The question is being raised in the wake of HUD's retreat from its effort to get the companies to reduce the $203,150 ceiling for home loans they purhase and securitize.
Almost two weeks ago, HUD surprised Washington by stepping into a controversy that it had been widely expected to ignore. It urged the agencies -- officially the Federal National Mortgage Association and the Federal Home Loaan Mortgage Corp. -- to cut the loan limit by about $6,000 to conform to a housing price index that had declined by 3%.
Lack of Authority Conceded
Freddie, however, stuck to a decision to hold the current limit, and Fannie hinted it would follow suit. Then, last Friday, HUD Secretary Henry G. Cisneros wrote to Freddie Mac and conceded that he had no authority to regulate the companies on this matter.
What led to the about-face?
Many observers say that HUD, the primary regulator for Fannie and Freddie, came face to face with the political power of the two entities and was simply outgunned.
Senators congressmen, and several powerful housing groups wrote to HUD. Sources said that the vice chairman of Fannie Mae, Franklin Raines, who served on the transition committee for the Clinton administration, called aa White House official, who in turn called HUD.
|HUD Looks Dumb'
Such influence is not new, observers say.
"Every time a new group goes into HUD, they learn what the power of Fannie and Freddie is," said Dennis Jacobe, managing director of the Financial Research Institute.
Added a congressional aide: "HUD looks dumb on this whole thing, and it does give the perception that [Fannie and Freddie are] very strong and usually get their own way."
For their part, the two agencies stoutly deny that they pressured HUD.
"What took place over the last two weeks is the direct reflection of an open, cooperative, straightforward relationship that Fannie Mae shares with its regulators," said David Jeffers, vice president of corporate relations ata Fannie Mae. That agency formally announced on Monday that it would hold its limits.

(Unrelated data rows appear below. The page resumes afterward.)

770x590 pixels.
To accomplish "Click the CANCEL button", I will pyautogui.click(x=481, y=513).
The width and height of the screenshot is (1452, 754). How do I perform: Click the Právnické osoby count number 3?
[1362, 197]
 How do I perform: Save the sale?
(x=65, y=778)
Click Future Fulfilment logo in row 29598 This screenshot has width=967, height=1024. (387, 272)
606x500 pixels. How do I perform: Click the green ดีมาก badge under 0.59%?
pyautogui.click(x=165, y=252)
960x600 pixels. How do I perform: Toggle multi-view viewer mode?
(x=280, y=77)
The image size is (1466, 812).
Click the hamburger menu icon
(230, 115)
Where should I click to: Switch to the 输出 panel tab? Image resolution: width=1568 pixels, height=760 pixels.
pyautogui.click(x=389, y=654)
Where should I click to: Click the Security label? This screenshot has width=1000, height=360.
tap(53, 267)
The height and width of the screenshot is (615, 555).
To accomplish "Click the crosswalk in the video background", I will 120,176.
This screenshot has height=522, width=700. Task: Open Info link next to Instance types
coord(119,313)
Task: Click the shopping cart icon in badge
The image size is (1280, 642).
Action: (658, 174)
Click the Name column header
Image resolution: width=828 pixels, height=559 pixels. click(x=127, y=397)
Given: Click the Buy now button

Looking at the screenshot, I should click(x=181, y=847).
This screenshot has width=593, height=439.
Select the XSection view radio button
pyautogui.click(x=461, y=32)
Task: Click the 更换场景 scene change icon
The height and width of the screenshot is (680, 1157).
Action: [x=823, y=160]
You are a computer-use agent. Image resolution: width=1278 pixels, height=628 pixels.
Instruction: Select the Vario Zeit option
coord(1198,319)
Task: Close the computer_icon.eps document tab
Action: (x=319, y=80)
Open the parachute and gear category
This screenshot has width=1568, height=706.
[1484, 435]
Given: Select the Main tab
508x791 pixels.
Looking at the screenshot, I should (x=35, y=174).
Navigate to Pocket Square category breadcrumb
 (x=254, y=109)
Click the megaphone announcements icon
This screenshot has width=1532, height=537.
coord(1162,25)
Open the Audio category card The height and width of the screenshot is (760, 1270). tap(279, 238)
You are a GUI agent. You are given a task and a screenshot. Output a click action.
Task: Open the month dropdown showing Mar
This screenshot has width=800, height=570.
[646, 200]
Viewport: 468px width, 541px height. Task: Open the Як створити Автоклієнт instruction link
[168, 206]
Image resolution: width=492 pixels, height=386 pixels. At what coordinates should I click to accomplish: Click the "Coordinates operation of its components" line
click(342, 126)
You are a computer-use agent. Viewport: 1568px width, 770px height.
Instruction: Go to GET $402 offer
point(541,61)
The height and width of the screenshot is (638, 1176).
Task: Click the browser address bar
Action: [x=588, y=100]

Dan Driscoll, vice president of corporate communications at Freddie Mac, said his company did not ask housing groups to lobby HUD on the issue.
Critics of HUD's withdrawal, and there are many, say this episode raises fresh doubts about whether HUD is up to the task of regulating the two companies.
"HUD cannot match their firepower," said Lou Nevins of the California League of Savings Institutions. Fannie and Freddie "are in firm control of their regulatory apparatus."